It’s interesting to see some viewpoints on the topic of OWA Firefox support. I realize I don’t have much of a chance to dispel all the conspiracy theories out there with anything less than actually adding Firefox support to OWA Premium :). But as I said above the browser support we have for OWA Premium and OWA Light is really all about the browser’s and version’s usage share among our customers and the development and test investment it takes to support additional browsers/versions. We have limited resources, limited time and a very large set of potential features. Firefox support for OWA Premium wasn’t high enough on the priority list to warrant the cost.
It’s pretty cheap for us to add support for additional browsers to OWA Light, since we don’t have many advanced AJAX behaviors in that app. But OWA2007 Premium is among the most advanced AJAX applications on the planet and there are literally hundreds of small browser specific tweaks and modifications we would need to figure out to make it work flawlessly in Firefox.
The cost of making OWA Premium work in Firefox is going down continuously because IE and Firefox are getting more in sync. If the collective Exchange customer benefit, across all our customer categories, of OWA Premium Firefox support outweighs the development and testing investment it would take for us to add that support, we would add Firefox support for OWA Premium. That’s the same framework we use to evaluate other potential OWA features. Eg. We made the same tradeoff when we decided not to support OWA2007 Premium in IE5.5.
For now, you should check up on the OWA Light blog post which we will be posting soon. I think you’ll find that Firefox, Safari, Opera, Netscape etc. users will have a pretty nice email and calendaring experience with OWA2007 despite OWA Premium being restricted to IE6+.

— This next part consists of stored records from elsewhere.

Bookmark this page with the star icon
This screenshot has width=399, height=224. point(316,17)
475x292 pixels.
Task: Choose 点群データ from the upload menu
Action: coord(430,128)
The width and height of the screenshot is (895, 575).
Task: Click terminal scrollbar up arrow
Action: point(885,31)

To answer Joe’s comment about leveraging the Windows Live Firefox support in OWA, I can shock you with the news that Windows Live and OWA are completely separate applications and don’t share any code. The goals of a consumer email client are very different from what our corporate customers ask for. OWA is all about the corporate customers with Active Directory integration, Conversations views for users who receive 200-300 emails per day, advanced calendaring features, Voicemail integration, Exchange ActiveSync integration, Sharepoint integration etc. etc. Windows Live has a very different set of users with different feature requests. That makes it simpler to keep the teams separate since we would never be able to agree on prioritization and design of features if we were building one product together.
On that note a comparison between Gmail and OWA is also interesting. I think Gmail is a pretty cool web mail client. I would have a hard time using Gmail as my corporate mail client since it lacks some of the features I’m addicted to from being an Outlook user for many years. But for consumer email it’s certainly in the game with Yahoo and Windows Live when it comes to ease of use and other features.
I can’t help but mention my biggest pet peeve with Gmail though (yes, I know I’m throwing rocks in a glass house here and I’ll never stop hearing about something Gmail does better than OWA2007 :) ); why are the reply and forward buttons at the bottom of email I open? I had a friend try out Gmail recently and I did an improvised usability test on him, running him through the set of tasks we test novice users with in OWA. He failed the critical and simple task of replying to a long email he had received. This happened because he never scrolled to the bottom of the long email body to look for the little “reply” link down there.
If anyone working on Gmail is reading this: please move the reply/forward buttons to the top of the email bodies. Or perhaps just add them to the top of the page as well?
Btw, if anyone reading this blog has similar pet peeves with things OWA could do better in terms of usability, I’d love to hear about them. Silly usability issues like that should be caught in usability testing and there is no big investment decision to make about fixing them or not.
On to the specific questions above:
Stefan: I’m not going to ruin the suspense of waiting for Exchange2007 Beta2, but I can give you a hint that you can make your calendar look like a Christmas tree if you’re really into using categories.
JS: OWA2007 won’t have much shared calendar support when we RTM. I personally really miss this feature. It’s definitely something we are looking at for future releases.
Jeff: Voting buttons is one of those features that we want to add in each release, and every time something more important goes ahead of it in the priority list. I can assure you it is on the list as we consider features for each release we do. Some day it’ll be in OWA. It just isn’t used enough (in Outlook) by our customer base for us to have made that investment yet. Whereas voting buttons are used a lot by a few customers/users, there are so many other features we need to add which are used occasionally but by many more customers/users.
Bronco: Since you give that ultimatum, does that mean you promise to upgrade to Exchange 2007 if we have a Browsable Address Book?
I think you’ll be very happy when you see the Browsable OWA Address Book I mention above in response to Jesse’s question on the same topic. There may still be other features in the MessageWare plus pack you’ll like (eg. the ability to use a non-AD LDAP directory for OWA address resolution), so if you like it for OWA2003, you could evaluate the version they are building for OWA2007 as well.
sh00kie: Users won’t be able to see shared calendars inline in the OWA UI. But You will be able to view calendar folders from other mailboxes using OWA “web parts” in Sharepoint or other portal products. I hope that answers your question.